Wednesday, March 17, 2010

Why I cannot Stand Melville

For a long time now, I've always held my own private antifada against Hemingway. I did not like him throughout high school, even though I had been assigned to read his work several times. I felt that he left too much up for grabs in his work, and the repetition of only a few themes in several of his novels made the reader feel as dizzy and drunk as many of his main characters. Yet, the more I read from him, and the older I get, I suppose his work, though minimalist, is not terrible. He leaves many questions up in the air as he writes, and he invites the reader to participate almost as much as he does in the works. Short stories like "Hills like White Elephants" and his book, "A Moveable Feast" has made me appreciate his work a lot more these days.

It's Melville I can't stand now. Why is it absolutely necessary to have a book of over a hundred chapters about whaling? I'm sure, with the recent surge in interest of commercial fisherman and the crab industry, like Discovery Channel's long running series, Deadliest Catch, that there would be a few more select readers of the fishing genre, but I am not one of them. I even grew up near a port and I know somewhat first hand that there is not that much to write about! Not enough, anyway, to fill a hundred chapters. And while I know that this work is a classic, and is well regarded by critics all over, I must say it reminds me of a guy I knew in high school who wrote great short stories, but woe to the person who wished to read his novel.

It was over four hundred pages long, and the first three chapters were, apparently, about some pseudo historical explanation of why the book needed to be so long in the first place.

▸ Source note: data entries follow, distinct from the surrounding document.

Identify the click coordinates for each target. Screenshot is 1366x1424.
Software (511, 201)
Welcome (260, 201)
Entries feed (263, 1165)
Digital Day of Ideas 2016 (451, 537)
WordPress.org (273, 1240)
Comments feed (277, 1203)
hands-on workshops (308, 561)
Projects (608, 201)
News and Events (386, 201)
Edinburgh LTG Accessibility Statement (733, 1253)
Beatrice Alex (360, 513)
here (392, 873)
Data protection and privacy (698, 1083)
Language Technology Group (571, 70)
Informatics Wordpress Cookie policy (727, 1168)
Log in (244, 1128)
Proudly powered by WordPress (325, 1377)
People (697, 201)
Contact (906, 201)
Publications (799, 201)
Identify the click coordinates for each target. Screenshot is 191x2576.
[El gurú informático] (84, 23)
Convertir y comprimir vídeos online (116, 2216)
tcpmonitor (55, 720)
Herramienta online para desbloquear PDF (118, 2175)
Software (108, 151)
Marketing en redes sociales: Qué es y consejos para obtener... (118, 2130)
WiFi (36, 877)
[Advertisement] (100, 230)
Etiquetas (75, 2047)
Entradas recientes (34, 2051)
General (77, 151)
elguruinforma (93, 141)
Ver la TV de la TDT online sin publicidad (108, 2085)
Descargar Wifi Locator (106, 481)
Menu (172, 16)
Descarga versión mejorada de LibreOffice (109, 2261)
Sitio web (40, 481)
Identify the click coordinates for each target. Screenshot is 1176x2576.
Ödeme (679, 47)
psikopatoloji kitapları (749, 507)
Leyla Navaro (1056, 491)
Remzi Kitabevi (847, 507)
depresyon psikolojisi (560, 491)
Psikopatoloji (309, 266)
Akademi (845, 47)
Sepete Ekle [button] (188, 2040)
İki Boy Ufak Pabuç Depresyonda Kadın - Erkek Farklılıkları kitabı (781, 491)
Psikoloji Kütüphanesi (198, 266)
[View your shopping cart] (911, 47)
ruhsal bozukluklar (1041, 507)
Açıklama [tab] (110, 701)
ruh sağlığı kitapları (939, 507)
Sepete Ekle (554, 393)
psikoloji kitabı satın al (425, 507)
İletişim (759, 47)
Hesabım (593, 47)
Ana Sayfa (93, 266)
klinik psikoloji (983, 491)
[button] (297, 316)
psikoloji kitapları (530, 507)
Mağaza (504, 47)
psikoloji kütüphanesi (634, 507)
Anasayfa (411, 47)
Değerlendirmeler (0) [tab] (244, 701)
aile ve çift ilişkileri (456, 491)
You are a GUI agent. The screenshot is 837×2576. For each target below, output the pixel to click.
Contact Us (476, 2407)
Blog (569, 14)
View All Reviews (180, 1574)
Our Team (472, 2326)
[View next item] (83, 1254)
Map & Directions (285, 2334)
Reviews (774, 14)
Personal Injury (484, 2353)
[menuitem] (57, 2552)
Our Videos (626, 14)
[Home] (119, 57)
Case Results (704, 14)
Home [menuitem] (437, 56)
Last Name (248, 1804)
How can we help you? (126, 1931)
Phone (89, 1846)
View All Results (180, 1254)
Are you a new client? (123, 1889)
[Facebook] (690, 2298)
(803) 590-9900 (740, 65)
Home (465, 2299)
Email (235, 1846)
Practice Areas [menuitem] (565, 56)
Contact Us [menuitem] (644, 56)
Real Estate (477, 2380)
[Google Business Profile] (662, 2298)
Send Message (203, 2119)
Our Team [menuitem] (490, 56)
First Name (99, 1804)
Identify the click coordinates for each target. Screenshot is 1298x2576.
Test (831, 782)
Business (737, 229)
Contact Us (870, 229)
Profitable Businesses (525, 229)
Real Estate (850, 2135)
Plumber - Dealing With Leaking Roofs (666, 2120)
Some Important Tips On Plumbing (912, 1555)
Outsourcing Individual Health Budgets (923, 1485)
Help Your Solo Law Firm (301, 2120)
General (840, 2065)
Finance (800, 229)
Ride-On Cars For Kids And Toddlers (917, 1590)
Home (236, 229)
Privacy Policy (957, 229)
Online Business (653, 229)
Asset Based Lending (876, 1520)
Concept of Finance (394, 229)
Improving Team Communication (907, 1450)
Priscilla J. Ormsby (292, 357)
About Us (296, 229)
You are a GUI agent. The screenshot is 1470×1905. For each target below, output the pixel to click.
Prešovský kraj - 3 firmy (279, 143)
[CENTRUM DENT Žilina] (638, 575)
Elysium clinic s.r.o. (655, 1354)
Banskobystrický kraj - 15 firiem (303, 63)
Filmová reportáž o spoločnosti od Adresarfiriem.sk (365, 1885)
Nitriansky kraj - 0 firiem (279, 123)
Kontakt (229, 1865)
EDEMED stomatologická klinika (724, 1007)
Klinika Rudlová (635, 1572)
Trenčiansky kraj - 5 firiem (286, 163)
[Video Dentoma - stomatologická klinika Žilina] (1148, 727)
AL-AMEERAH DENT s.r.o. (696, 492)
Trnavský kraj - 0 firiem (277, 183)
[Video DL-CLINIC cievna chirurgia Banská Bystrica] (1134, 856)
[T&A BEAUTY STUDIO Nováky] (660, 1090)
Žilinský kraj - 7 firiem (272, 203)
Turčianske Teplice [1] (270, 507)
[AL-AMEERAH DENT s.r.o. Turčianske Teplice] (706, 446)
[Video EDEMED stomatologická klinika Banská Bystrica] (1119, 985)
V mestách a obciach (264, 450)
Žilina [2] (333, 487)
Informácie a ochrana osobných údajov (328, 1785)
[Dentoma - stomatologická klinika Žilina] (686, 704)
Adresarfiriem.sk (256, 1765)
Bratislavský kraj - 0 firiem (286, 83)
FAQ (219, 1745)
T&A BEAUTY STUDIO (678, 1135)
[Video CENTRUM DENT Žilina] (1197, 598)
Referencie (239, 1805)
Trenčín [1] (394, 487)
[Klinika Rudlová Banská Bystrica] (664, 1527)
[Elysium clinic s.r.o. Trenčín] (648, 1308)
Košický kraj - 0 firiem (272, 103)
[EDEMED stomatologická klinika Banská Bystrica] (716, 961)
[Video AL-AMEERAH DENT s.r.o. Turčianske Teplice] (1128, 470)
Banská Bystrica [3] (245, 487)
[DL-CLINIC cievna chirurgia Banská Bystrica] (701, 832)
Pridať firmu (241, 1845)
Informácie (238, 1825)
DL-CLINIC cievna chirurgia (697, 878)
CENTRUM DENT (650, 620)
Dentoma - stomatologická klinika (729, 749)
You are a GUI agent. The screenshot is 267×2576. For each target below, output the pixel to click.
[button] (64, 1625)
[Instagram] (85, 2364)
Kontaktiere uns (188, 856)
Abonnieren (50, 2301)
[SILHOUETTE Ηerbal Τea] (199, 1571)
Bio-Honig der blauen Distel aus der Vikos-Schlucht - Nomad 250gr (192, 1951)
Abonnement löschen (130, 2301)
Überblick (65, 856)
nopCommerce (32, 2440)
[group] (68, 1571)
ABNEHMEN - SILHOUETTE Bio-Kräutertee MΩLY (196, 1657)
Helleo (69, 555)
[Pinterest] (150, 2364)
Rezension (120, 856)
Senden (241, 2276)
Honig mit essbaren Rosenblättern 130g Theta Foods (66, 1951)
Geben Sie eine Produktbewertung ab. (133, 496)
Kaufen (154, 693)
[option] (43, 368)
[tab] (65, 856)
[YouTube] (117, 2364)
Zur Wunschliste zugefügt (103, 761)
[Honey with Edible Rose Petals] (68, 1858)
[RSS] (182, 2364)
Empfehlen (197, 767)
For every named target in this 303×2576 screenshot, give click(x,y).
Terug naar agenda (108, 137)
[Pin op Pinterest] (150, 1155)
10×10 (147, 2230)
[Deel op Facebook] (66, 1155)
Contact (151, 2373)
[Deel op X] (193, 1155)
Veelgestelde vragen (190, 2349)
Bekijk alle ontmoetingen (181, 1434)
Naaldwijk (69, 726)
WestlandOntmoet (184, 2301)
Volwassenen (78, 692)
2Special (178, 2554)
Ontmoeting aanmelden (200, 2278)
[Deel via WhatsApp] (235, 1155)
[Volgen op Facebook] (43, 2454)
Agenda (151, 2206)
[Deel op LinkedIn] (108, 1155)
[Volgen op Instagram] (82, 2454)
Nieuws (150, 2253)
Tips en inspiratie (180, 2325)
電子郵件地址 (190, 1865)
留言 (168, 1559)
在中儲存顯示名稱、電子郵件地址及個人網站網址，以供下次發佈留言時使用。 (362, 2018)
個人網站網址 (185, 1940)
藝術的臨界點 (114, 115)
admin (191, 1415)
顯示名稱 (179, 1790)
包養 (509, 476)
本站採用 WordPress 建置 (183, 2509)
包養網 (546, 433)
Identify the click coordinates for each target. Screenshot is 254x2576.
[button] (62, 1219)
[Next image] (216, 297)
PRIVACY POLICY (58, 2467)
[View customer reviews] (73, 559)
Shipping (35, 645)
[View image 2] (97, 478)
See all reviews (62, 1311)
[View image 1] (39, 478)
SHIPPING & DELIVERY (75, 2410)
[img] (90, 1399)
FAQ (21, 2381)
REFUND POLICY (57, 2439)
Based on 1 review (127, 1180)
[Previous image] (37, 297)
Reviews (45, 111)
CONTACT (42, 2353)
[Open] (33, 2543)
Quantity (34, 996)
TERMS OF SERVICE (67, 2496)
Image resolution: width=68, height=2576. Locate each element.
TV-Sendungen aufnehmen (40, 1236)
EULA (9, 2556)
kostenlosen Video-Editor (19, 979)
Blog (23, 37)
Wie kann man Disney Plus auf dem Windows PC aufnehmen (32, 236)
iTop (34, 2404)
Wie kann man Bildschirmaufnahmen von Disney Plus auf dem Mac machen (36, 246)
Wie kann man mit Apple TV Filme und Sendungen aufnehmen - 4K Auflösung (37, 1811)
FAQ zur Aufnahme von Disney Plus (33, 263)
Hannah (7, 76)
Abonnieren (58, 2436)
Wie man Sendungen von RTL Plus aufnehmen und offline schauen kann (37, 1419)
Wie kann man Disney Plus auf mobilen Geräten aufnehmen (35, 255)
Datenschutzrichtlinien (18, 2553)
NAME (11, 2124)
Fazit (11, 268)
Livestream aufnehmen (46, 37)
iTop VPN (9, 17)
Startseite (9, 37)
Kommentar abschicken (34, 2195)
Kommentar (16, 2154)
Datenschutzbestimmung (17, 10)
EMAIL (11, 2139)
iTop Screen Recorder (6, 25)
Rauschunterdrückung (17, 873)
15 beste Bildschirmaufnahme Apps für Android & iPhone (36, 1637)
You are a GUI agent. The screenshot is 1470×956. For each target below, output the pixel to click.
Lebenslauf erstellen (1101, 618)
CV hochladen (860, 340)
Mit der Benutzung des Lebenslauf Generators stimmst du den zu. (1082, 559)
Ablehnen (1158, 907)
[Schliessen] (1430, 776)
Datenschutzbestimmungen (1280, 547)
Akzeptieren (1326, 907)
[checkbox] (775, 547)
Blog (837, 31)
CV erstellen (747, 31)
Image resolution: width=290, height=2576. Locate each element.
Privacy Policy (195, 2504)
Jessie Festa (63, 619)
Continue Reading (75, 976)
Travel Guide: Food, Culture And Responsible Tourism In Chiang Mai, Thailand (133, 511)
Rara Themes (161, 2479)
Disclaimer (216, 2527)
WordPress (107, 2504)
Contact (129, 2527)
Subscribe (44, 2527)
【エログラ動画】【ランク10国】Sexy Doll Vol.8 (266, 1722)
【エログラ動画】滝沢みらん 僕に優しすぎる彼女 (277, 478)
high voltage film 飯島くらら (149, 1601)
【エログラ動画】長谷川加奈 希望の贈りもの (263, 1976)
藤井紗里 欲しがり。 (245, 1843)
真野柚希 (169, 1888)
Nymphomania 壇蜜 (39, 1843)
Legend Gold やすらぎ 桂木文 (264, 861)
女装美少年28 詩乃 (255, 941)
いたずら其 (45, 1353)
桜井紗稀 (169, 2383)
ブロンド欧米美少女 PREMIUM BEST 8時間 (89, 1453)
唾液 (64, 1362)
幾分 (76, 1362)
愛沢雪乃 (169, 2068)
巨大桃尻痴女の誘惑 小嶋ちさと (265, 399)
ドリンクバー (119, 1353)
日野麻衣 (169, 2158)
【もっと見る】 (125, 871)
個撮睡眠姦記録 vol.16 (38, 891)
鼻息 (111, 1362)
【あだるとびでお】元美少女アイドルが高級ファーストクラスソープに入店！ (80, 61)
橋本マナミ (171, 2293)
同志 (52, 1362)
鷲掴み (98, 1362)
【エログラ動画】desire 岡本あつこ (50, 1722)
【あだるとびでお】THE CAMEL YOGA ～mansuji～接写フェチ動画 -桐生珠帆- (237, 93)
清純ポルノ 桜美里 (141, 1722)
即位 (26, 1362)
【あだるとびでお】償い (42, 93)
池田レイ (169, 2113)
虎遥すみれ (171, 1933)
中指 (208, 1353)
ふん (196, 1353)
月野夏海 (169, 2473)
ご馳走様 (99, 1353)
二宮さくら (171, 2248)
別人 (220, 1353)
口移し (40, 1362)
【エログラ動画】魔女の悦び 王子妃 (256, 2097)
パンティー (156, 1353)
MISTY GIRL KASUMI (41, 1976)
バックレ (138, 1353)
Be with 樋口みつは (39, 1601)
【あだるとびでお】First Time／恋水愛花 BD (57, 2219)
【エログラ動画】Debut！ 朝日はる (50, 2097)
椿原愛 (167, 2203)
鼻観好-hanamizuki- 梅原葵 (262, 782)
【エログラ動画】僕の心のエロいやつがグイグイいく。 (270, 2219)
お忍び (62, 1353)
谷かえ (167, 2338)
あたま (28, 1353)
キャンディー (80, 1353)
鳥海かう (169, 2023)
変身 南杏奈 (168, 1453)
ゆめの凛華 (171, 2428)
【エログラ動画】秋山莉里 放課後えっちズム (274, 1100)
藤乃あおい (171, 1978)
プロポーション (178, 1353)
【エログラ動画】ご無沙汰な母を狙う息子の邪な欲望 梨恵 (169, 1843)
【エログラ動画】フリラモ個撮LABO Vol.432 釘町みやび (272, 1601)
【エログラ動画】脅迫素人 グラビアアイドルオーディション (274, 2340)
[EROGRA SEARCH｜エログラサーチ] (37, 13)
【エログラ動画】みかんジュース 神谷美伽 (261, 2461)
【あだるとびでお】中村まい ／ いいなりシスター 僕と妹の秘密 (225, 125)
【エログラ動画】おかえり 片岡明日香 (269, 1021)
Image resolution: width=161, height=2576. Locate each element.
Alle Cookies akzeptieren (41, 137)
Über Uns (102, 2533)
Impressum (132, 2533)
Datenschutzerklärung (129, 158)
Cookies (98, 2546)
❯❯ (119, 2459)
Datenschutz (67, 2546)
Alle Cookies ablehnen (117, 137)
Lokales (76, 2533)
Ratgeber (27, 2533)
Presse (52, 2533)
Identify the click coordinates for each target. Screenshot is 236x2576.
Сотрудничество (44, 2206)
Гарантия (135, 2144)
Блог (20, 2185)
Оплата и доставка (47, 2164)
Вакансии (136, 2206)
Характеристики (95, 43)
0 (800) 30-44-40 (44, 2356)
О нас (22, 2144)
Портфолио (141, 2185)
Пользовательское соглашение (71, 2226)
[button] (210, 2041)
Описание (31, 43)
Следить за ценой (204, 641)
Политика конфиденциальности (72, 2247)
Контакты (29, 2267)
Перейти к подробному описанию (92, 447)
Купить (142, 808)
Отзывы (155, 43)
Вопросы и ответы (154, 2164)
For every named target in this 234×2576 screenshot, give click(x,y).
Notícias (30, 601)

As a fellow writer, and a poet, I cautioned him on knowing that his audience wouldn't possibly sit still long enough to read three chapters of prologue, and urged him to shorten it to one, even if it was an extremely long chapter, it would infinitely be better than three. I don't know if he ever did, but I do recall my wife- then girlfriend at the time- saying that he had passed around the novel in her English class and it had gotten longer since before.

Know your audience, and what they can tolerate. And I don't know if it's just me, but Melville is not one of those for me.

Monday, February 1, 2010

Short Introduction

Despite what the title claims, or perhaps I should say, contrary to what a short introduction may seem to be, I feel compelled to analyze the composition and history of the short introdu-

Oh, hello. Let me start again, as I see some of you were already dozing off.

Welcome to my blog! Sorry about the mess, I'm still renovating. You may be wondering: why did Nick (if that's my real name) pick such a simple title? Well, it's complicated. Or rather, I am complicated; I feel I wanted to let you off the hook just this once, so as not to seem too pedantic or incorrigable. Although sometimes I can be. And other times I'm just plain weird.

You're probably wondering what this blog aspires to become, or what it's about. To answer that, I have to break it to you gently: I am not sure yet. But I'm sure it will be something worthwhile. A little literature, a little music, some poetry readings perhaps? Why not? And, of course, anything else that may come to mind. As I said before, this is where kinetic thoughts come to their natural state. Entropy. This is where seemingly good thoughts with potential and poise come to die. So Welcome. For anybody with second thoughts, the exit is always in the same place: where you first came in.